ESTRATTO DELLA PAGINA —
▼
Al-Qaeda è nato come un movimento di combattenti musulmani per lottare contro la presenza sovietica in Afganistan (dal 1979 in poi). Con il tempo al-Qaeda si è sviluppata anche come un insieme di compagnie di affari, di investimenti che utilizzano la tecnologia moderna delle banche, delle telecomunicazioni, per controllare l'economia e finanziare le cellule che agiscono contro l'Occidente avendo come ideologia la difesa e l'espansione dell'Islam. I soldi inizialmente arrivarono dai miliardari dei Paesi musulmani e dal patrimonio personale della famiglia bin Laden che è una delle più potenti dell'Arabia Saudita e che ha avuto la concessione (il padre di Osama) dei grandi lavori di infrastrutture, strade, alberghi e luoghi santi della Mecca e di Medina. Ha anche avuto la protezione della famiglia reale saudita prima che Osama bin Laden si mettesse contro la classe dirigente saudita e contro lo stesso monarca. All'inizio molti credevano che al-Qaeda potesse essere usata come una piattaforma di lancio per l'Islam. Oggi non è più così, ma ormai al-Qaeda si autofinanzia, ha investimenti in banche, in imprese e nelle telecomunicazioni. Ma non c'è soltanto la nascita di al-Qaeda tra gli avvenimenti-chiave che hanno modificato il mondo islamico negli ultimi anni. Ce n'è uno meno appariscente, ma forse ancor più sostanziale.
▲
COMPITO ASSEGNATO 1 — Riassumi in due frasi l'estratto della pagina su al-Qaeda.

MATERIALE —
▼
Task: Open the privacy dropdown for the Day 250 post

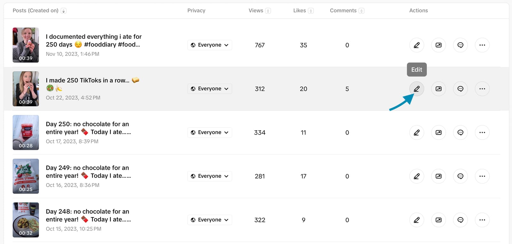Action: click(209, 132)
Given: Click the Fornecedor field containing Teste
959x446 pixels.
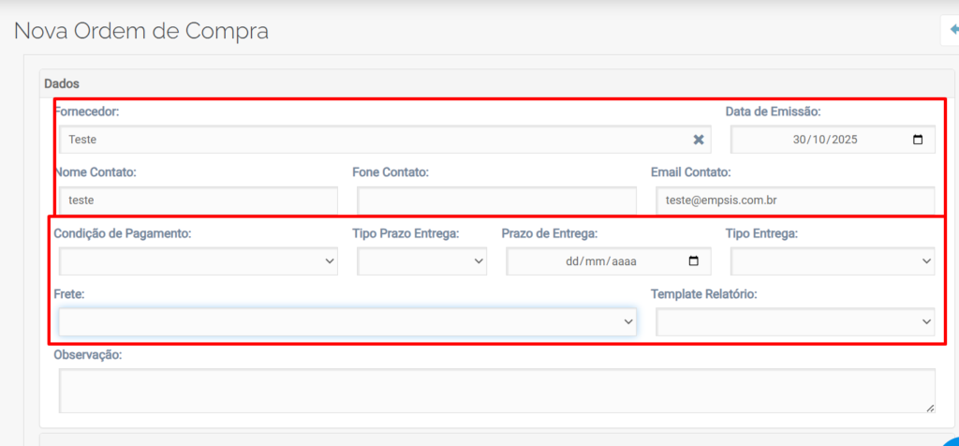Looking at the screenshot, I should (375, 140).
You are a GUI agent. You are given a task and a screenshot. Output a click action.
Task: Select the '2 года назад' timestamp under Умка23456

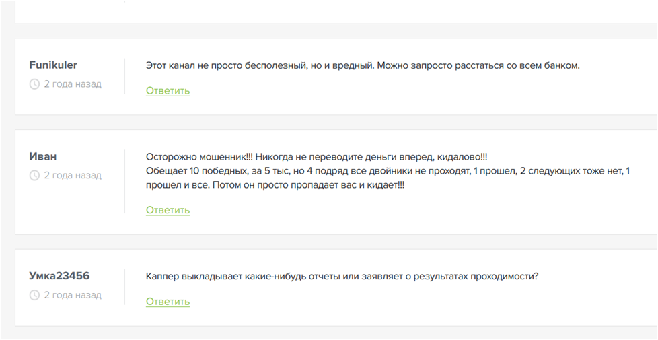[73, 295]
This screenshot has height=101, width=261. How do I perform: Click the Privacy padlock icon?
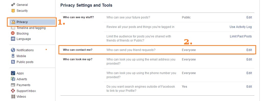(x=13, y=22)
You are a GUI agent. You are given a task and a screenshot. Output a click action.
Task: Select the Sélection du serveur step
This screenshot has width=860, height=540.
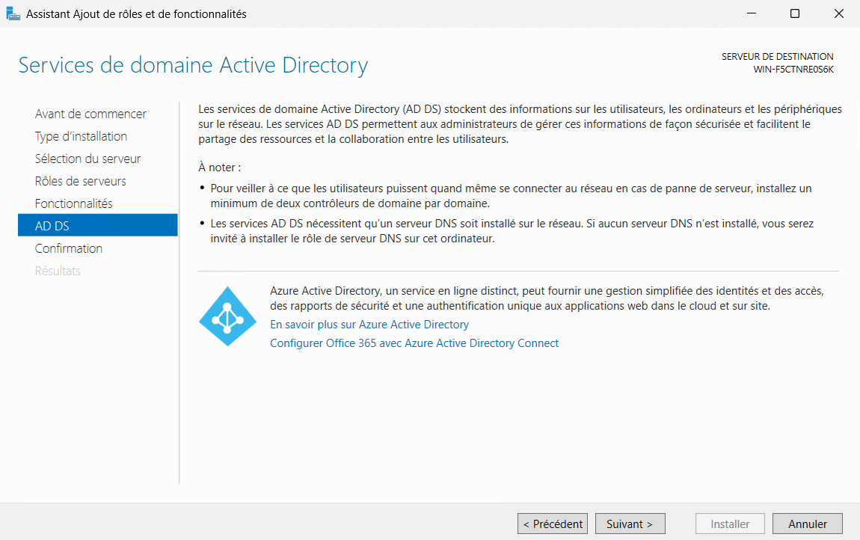[87, 159]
▲
COMPITO ASSEGNATO 2 — Riscrivi le righe che vanno da quella contenente "This screenshot has height=101, width=261." fino all'ultima delle righe riportate sopra, estremi inclusi, sostituendo "screenshot" con "immagine" e lasciando invariato tutto il resto. Riporta soltanto queste righe, senza le immagini.

RISULTATO FINALE 1 — Al-Qaeda nacque come movimento di combattenti musulmani contro la presenza sovietica in Afganistan e col tempo si sviluppò anche come insieme di compagnie di affari e di investimenti che usano banche e telecomunicazioni per controllare l'economia e finanziare cellule che agiscono contro l'Occidente. All'inizio il denaro arrivò dai miliardari dei Paesi musulmani e dal patrimonio della famiglia bin Laden, mentre oggi al-Qaeda si autofinanzia con investimenti in banche, imprese e telecomunicazioni.

RISULTATO FINALE 2 —
This immagine has height=101, width=261. How do I perform: Click the Privacy padlock icon?
(x=13, y=22)
You are a GUI agent. You are given a task and a immagine. Output a click action.
Task: Select the Sélection du serveur step
This immagine has width=860, height=540.
[87, 159]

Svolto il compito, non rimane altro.